VATICAN CITY
The Daily Beast
BARBIE LATZA NADEAU
Oh, what a tangled web of seedy deceit the latest Vatican leaks trial is turning out to be.
ROME—Sometimes Pope Francis must surely wish he had a magic wand instead of a shepherd’s staff.
That way he could just wave it and make the embarrassing Vatileaks II case go away. Instead, the trial against a monsignor, a public relations specialist, an administrative aide, and two journalists for leaking and publishing secret documents is raining sleaze on the pope’s Easter parade.
The trial, which has been on a hiatus for three months while experts determined what technical and computer evidence could be used against the defendants, kicked off this week with a bang.

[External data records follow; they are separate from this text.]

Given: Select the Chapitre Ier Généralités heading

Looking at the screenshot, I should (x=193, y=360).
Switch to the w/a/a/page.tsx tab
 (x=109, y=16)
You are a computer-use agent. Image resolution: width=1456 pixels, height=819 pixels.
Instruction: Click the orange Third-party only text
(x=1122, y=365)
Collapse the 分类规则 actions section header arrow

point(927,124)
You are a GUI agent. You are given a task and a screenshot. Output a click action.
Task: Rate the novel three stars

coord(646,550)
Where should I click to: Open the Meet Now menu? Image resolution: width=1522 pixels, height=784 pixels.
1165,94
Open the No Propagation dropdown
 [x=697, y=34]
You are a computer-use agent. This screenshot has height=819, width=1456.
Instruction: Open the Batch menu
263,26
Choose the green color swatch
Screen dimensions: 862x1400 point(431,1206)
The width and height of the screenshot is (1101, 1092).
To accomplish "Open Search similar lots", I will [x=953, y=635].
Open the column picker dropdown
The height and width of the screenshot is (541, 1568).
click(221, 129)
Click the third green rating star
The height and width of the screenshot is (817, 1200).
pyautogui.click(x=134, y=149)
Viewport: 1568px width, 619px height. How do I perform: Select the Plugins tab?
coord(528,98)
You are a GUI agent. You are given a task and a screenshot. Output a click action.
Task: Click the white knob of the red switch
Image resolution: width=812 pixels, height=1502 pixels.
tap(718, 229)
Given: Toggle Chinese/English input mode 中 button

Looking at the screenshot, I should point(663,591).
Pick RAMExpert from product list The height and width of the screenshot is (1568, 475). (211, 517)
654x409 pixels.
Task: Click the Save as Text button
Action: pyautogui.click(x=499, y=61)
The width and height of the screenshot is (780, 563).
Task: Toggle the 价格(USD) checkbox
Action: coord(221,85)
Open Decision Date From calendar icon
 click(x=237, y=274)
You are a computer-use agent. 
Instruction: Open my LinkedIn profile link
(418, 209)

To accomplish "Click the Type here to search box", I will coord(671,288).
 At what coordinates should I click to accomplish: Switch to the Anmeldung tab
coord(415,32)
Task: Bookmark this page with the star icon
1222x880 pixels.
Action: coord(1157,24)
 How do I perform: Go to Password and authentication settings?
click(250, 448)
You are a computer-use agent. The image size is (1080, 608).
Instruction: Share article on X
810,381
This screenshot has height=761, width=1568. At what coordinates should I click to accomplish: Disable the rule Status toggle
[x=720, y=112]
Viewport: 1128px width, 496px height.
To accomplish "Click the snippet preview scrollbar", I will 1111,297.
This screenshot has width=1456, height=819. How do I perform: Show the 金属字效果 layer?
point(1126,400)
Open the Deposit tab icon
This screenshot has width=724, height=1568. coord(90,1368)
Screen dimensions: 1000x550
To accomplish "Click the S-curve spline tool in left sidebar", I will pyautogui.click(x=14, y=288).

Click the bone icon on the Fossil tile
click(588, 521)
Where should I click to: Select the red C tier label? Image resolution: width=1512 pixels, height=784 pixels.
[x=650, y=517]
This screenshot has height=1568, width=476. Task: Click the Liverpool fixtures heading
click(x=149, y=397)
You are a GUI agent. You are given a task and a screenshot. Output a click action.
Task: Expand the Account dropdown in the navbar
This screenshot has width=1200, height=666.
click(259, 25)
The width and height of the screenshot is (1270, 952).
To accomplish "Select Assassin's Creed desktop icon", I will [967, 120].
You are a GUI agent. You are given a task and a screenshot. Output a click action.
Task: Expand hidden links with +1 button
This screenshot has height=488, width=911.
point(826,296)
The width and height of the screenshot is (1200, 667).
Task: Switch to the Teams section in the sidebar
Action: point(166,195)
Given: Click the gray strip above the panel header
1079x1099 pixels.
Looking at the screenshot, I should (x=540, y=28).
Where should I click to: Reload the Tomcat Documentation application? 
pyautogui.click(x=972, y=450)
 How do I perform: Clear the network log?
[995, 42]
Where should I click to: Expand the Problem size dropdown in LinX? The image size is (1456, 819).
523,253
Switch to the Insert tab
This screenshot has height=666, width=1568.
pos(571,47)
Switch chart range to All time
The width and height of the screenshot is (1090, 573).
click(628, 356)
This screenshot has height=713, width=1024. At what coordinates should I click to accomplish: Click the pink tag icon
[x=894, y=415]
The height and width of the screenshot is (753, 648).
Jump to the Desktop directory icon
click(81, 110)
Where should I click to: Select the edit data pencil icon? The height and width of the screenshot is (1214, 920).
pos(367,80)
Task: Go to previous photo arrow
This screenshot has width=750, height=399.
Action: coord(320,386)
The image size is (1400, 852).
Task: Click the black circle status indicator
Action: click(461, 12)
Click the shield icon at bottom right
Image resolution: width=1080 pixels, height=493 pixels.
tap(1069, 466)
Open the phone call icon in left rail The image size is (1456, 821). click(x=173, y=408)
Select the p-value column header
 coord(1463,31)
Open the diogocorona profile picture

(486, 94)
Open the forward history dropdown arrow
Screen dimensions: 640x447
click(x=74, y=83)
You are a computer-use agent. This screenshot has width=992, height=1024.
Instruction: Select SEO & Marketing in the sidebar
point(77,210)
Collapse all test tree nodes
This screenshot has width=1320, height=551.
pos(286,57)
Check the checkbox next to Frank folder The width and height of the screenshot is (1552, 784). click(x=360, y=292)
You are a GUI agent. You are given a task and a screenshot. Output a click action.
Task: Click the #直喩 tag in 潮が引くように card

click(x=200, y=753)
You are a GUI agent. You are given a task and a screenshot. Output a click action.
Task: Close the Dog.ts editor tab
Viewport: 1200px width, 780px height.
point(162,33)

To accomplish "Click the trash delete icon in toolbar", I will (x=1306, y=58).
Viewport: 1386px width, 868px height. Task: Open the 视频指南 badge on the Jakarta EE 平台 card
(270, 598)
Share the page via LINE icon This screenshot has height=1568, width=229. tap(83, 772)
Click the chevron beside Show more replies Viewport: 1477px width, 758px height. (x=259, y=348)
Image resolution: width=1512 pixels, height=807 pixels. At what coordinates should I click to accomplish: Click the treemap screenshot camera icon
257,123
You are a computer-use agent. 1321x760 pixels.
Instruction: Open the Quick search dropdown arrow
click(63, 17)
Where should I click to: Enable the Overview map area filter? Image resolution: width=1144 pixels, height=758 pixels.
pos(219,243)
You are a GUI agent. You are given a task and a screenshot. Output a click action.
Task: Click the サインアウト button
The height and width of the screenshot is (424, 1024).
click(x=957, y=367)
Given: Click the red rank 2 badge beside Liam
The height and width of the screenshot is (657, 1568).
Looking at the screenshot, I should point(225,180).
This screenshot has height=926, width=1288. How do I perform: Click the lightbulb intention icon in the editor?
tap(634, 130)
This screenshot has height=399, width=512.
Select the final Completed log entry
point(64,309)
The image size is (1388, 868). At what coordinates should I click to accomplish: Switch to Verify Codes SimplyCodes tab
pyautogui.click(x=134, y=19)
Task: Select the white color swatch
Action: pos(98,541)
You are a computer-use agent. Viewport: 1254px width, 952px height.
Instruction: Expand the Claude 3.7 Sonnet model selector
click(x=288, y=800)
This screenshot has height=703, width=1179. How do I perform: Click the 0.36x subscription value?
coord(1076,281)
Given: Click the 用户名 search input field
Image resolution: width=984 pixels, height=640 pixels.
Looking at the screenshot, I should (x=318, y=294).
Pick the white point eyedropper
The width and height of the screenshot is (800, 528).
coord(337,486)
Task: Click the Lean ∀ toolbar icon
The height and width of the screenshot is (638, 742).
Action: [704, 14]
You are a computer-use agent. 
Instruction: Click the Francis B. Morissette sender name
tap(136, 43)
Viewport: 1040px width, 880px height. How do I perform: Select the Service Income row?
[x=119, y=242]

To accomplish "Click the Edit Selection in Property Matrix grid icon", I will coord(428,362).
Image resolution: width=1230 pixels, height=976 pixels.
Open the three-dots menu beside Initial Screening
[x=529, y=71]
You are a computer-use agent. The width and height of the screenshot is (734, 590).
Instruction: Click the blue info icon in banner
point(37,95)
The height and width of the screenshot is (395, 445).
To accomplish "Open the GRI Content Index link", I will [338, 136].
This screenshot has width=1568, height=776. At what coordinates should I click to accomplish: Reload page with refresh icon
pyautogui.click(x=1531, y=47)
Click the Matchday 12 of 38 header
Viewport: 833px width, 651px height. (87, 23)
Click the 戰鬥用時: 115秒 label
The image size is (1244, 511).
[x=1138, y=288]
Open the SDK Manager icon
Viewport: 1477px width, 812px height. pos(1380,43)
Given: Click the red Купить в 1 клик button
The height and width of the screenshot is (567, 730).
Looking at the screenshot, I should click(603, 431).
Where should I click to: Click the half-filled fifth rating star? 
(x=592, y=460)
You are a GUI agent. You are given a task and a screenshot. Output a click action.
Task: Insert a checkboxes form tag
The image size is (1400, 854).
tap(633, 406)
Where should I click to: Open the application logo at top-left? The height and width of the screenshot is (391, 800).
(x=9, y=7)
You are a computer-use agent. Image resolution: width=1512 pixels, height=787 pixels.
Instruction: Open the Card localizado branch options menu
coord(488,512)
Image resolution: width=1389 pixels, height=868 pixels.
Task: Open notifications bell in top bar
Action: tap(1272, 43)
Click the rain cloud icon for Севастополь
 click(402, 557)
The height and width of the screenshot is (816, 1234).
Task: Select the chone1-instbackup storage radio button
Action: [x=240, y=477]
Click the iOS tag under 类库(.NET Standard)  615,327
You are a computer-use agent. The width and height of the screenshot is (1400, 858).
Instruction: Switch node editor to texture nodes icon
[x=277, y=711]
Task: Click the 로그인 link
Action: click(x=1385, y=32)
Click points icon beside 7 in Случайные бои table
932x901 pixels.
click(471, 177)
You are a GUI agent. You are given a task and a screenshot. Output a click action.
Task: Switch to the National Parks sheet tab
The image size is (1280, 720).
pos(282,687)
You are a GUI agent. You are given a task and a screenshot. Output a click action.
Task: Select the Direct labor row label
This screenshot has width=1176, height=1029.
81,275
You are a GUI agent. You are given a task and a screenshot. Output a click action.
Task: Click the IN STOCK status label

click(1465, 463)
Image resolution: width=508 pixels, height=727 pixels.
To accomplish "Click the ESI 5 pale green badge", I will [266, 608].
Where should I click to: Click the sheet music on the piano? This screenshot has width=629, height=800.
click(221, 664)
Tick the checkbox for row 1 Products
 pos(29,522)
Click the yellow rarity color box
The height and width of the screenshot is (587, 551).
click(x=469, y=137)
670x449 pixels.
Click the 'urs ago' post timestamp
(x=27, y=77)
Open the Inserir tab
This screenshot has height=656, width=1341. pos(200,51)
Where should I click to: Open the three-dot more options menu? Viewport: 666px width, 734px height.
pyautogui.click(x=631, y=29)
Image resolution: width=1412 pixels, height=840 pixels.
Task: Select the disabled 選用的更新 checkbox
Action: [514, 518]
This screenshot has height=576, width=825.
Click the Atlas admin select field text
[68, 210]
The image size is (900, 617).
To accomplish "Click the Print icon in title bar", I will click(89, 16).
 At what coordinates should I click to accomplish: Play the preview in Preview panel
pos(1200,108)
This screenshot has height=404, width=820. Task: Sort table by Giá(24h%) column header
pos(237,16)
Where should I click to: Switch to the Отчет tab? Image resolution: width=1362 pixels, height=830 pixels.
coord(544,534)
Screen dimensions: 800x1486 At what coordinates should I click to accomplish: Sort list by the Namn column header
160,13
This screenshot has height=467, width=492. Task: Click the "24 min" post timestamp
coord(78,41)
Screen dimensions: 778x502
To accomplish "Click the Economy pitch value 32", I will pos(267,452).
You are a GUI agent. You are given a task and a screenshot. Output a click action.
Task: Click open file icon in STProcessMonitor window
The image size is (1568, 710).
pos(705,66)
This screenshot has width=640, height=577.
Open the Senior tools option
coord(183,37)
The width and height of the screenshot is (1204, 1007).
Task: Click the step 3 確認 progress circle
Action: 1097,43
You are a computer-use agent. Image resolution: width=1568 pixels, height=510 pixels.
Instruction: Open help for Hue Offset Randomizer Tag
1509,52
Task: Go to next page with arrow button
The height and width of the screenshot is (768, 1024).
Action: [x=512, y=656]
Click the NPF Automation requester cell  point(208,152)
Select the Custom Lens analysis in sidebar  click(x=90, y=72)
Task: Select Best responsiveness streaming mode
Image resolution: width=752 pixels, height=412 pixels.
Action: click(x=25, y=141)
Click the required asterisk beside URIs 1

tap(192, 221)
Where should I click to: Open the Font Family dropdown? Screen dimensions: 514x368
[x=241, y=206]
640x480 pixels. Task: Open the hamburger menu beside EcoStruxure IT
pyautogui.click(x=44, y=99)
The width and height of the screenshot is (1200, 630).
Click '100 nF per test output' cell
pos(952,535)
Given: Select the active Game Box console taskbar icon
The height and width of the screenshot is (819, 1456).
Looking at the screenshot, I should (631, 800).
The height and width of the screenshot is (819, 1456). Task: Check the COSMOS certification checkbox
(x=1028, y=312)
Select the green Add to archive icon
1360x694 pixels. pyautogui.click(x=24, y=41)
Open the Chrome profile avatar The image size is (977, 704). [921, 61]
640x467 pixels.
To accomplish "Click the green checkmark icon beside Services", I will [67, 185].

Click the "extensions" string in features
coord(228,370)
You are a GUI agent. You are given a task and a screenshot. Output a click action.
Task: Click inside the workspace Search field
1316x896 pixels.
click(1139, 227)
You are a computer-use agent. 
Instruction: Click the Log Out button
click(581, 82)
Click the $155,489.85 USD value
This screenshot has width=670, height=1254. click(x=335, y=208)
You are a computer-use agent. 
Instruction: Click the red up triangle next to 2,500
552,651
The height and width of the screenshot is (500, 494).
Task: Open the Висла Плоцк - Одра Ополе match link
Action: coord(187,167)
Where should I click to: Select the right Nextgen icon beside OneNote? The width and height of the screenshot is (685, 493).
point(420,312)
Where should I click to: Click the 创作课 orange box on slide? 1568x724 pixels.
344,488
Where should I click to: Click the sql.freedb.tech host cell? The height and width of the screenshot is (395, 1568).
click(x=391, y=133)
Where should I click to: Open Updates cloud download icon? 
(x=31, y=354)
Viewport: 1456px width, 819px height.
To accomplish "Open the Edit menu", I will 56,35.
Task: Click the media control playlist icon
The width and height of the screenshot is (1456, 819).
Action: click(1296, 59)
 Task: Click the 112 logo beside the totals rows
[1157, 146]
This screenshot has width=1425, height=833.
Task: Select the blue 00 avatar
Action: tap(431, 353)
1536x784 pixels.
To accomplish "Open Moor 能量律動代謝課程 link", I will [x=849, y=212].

The hearing started Monday with Spanish monsignor Lucio Vallejo Balda, the only one of the five suspects in Vatican custody, on the witness stand.
Balda had been enjoying house arrest in Vatican City under the condition that he didn’t communicate with the outside world. Then, a few days before the trial reconvened, a sleuthing Vatican techie noticed that there was a spike in Wi-Fi usage from the wing where the monsignor was staying. Curious, the techie traced the Internet usage to a cellphone someone had smuggled in to the prelate, apparently inside a cutout in a religious book about the Franciscan order, according to the website Infovaticana, which is a sort of Drudge Report for Vatican watchers. Now Balda is back in a Vatican cell while the trial goes on.
When asked in court if he had leaked documents pertaining to his time on the Pontifical Commission for Reference on the Organization of the Economic-Administrative Structure of the Holy See (COSEA) to journalists Gianluigi Nuzzi and Emiliano Fittipaldi, Balda admitted that he had, though he said he wasn’t “fully lucid” at the time. “Yes, I passed documents,” he told the court, explaining that he gave Nuzzi five emails and 87 passwords for documents related to the COSEA’s work. “I was convinced I was in a situation without exit.”